The NYC group, which is totally hidden from view, unsearchable on the internet, and unjoinable (you have to be initiated by existing members) is 3,000 NYC women, and is part of sisterhood of groups across the U.S. and now spreading internationally. Each group is independent, but each shares some commonalities and traditions with its sister groups. We are a group rooted in positivity and dedicated to creating a safe space for adult women to share and converse on anything they wish. We exist first and foremost to support each other, and as such, we actively work to dispel the myth that women must tear each other down to accomplish anything, and are strongly anti-shaming, which extends to shaming any other female, no matter how controversial—including sex workers and celebrities (you won’t see us bashing a Kardashian, ever, or calling another woman a name).

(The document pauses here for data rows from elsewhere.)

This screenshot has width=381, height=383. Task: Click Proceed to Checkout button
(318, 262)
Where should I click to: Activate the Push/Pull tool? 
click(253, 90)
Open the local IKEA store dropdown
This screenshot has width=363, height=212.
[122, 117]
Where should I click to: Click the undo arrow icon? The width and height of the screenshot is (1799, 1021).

We also actively follow the principles of intersectional feminism. We are a diverse group of women—which is important. Having the opportunity to reach outside the realm of women who are obviously similar to you, like your friends or the people you work with or live near, and to find commonalities with women you would have never met in your day-to-day life, creates a real opportunity for us to have extremely productive discussions on what it means to be a woman right now in this society, and to be able to learn from each other—from the angles of women of all kinds of cultural and socioeconomic backgrounds. It’s really necessary to be having these kinds of conversations, and the real beauty of it is that we are having these big-question kind of conversations alongside discussions where we all bond over Tinder horror stories, inside jokes, or helping each other decide what to wear, or supporting each other through the death of a loved one. Those little day-to-day commonalities really create a lot of trust and help us find and keep our common ground when we tackle some of the bigger, scarier stuff—cultural appropriation, the evolution of feminism, etc. We can all learn and grow into better people together, but we do it with a lot of trust and respect—while helping each other find jobs, support each other through breakups, find a new place to eat, etc. We go out a lot too in real life. We have a lot of meetups and activities. I mean, we even have a bowling league.

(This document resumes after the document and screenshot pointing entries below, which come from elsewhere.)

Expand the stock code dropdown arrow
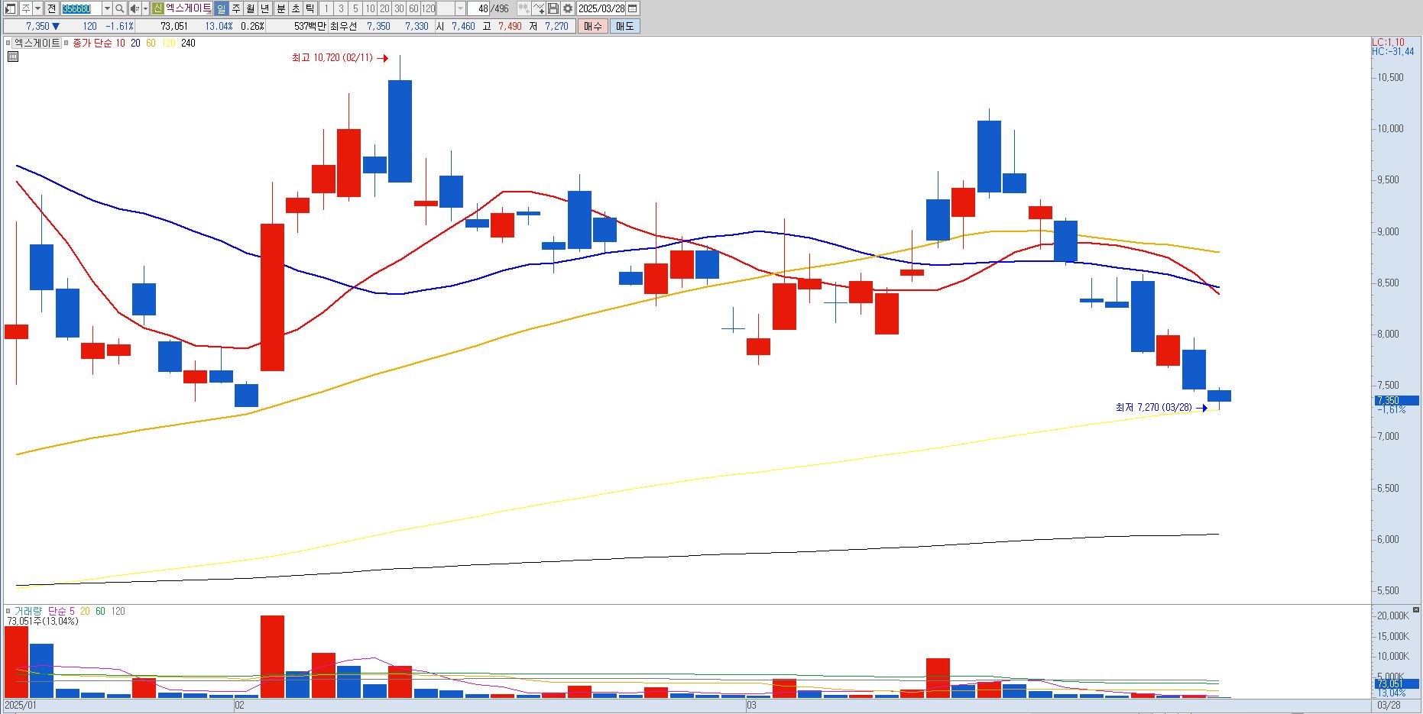This screenshot has width=1423, height=714. (x=107, y=8)
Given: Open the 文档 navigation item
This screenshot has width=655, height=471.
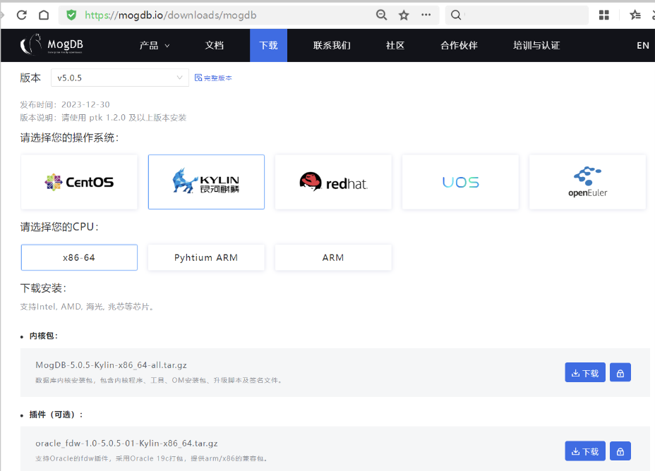Looking at the screenshot, I should pos(215,45).
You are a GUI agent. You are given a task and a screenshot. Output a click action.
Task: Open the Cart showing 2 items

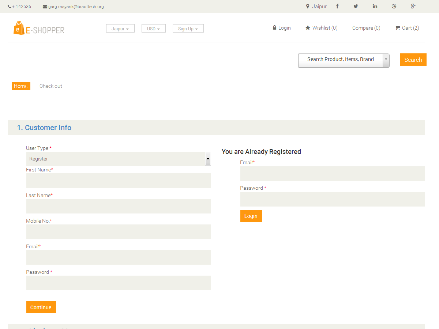pos(406,28)
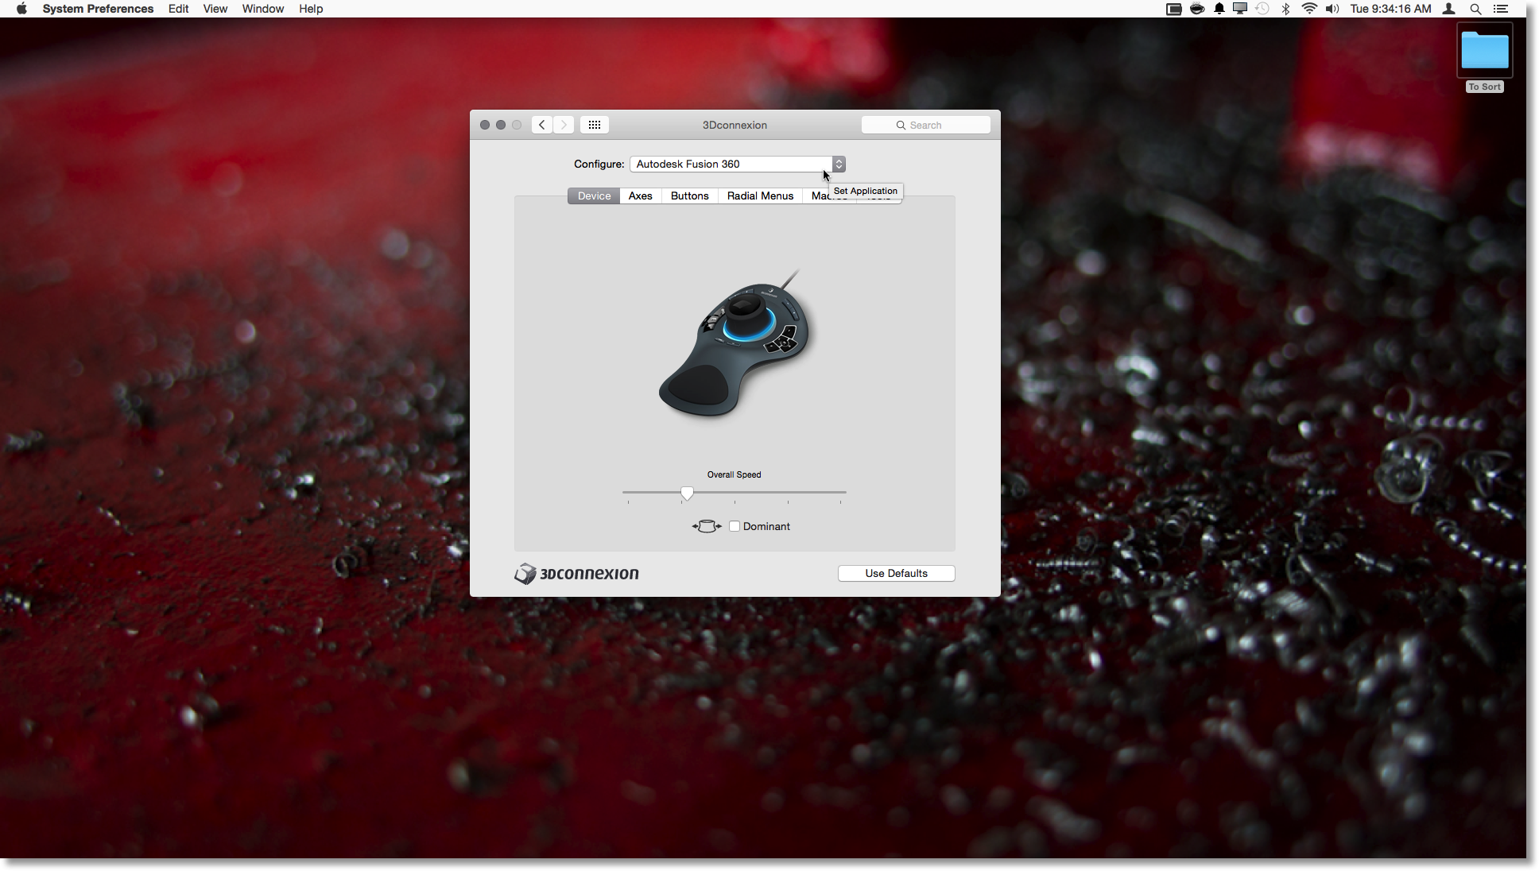
Task: Click the 3Dconnexion logo
Action: [576, 574]
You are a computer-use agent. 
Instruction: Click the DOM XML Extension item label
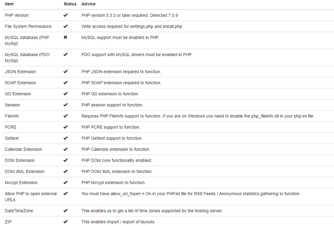click(x=25, y=171)
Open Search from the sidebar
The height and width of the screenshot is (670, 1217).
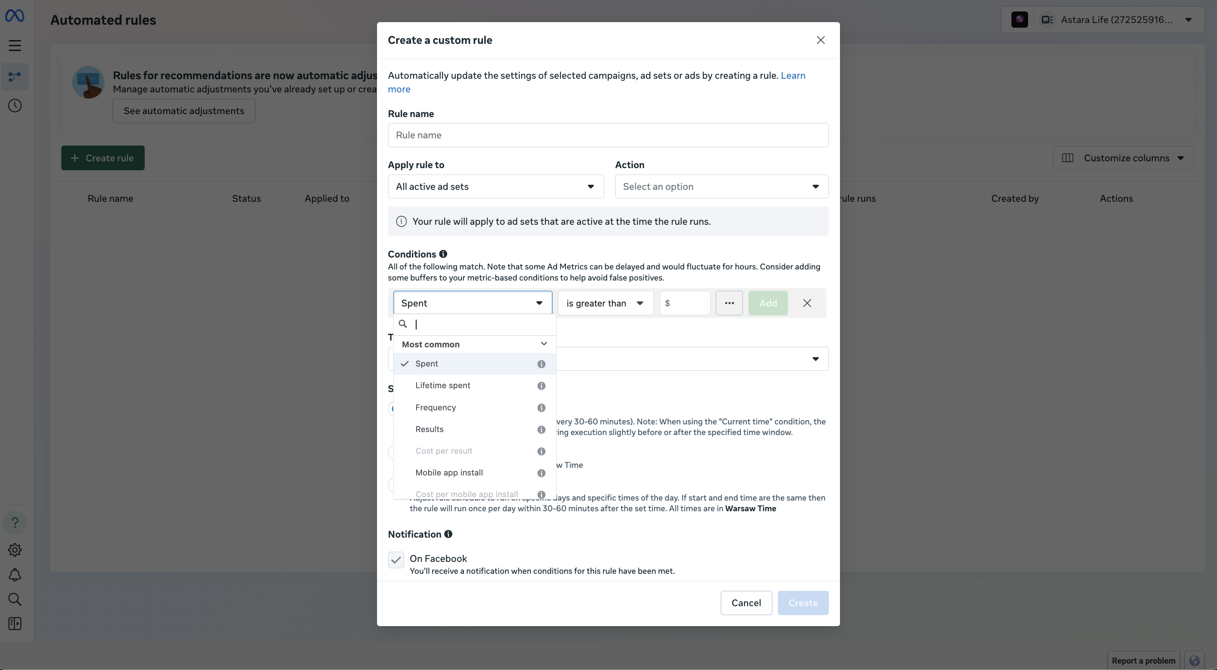pos(15,599)
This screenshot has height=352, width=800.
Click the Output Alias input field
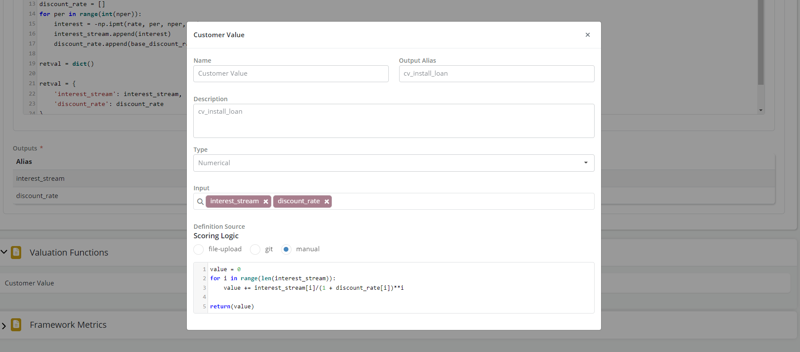click(x=496, y=74)
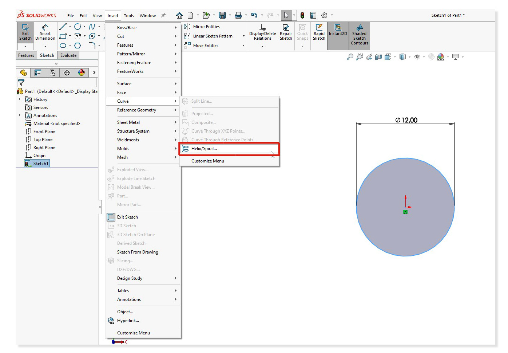Open the Display Style dropdown arrow

point(409,57)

What was your role in the inception of the group?
I moved back to Brooklyn in 2014 after a stint in L.A., where I became active in the group. Thanks to the ability to communicate constantly online, in real time, we all grew close through daily communication, and began to grow as people. We began to trust each other, and made real, lasting friendships. That group became a real homebase for me, and when I made the decision to move back to NYC, I was really afraid of what I would do without them. The NYC group had been created but wasn’t really active when I got here, and I worked a lot with the admins of the LA group to grow the group here through daily conversations, events, etc. Today, the bulk of the NYC women are Brooklyners. We’re celebrating our first anniversary and are experiencing that really beautiful thing that made the LA group so special, where we’re starting to really get to know each other well, trust each other, and learn from each other.
What is your day-to-day role with the group?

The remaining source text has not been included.